**Brief**
Beginning with the line that holds "888x578 pixels. At", write out the remaining lines of the material exactly, the last line included.

☆ ☆ ☆

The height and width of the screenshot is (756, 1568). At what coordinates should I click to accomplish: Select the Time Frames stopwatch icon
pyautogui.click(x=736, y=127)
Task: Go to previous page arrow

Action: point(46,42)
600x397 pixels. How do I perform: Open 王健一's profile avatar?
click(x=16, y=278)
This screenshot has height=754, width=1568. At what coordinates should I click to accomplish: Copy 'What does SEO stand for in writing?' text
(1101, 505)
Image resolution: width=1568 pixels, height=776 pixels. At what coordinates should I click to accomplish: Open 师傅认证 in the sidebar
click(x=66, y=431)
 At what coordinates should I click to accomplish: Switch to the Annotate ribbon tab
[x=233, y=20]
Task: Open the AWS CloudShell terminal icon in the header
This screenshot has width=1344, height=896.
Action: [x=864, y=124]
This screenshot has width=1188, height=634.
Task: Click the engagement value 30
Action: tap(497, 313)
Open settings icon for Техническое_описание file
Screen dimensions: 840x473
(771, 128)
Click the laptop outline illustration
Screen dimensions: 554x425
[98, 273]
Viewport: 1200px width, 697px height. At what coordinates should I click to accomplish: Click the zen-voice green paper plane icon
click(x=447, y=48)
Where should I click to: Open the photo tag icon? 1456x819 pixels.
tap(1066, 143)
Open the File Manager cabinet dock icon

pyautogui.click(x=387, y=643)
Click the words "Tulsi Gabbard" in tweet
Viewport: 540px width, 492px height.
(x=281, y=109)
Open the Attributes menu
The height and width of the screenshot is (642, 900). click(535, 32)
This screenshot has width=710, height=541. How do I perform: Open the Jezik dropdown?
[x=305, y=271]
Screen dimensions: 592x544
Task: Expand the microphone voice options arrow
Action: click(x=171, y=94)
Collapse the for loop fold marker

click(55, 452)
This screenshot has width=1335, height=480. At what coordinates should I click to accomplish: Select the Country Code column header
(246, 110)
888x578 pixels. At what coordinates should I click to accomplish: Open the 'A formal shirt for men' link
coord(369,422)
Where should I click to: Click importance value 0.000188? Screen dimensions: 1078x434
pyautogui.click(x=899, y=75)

☆ ☆ ☆

**Solution to this exercise**
888x578 pixels. At what coordinates should I click to accomplish: Open the 'A formal shirt for men' link
coord(369,422)
Where should I click to: Click importance value 0.000188? Screen dimensions: 1078x434
pyautogui.click(x=899, y=75)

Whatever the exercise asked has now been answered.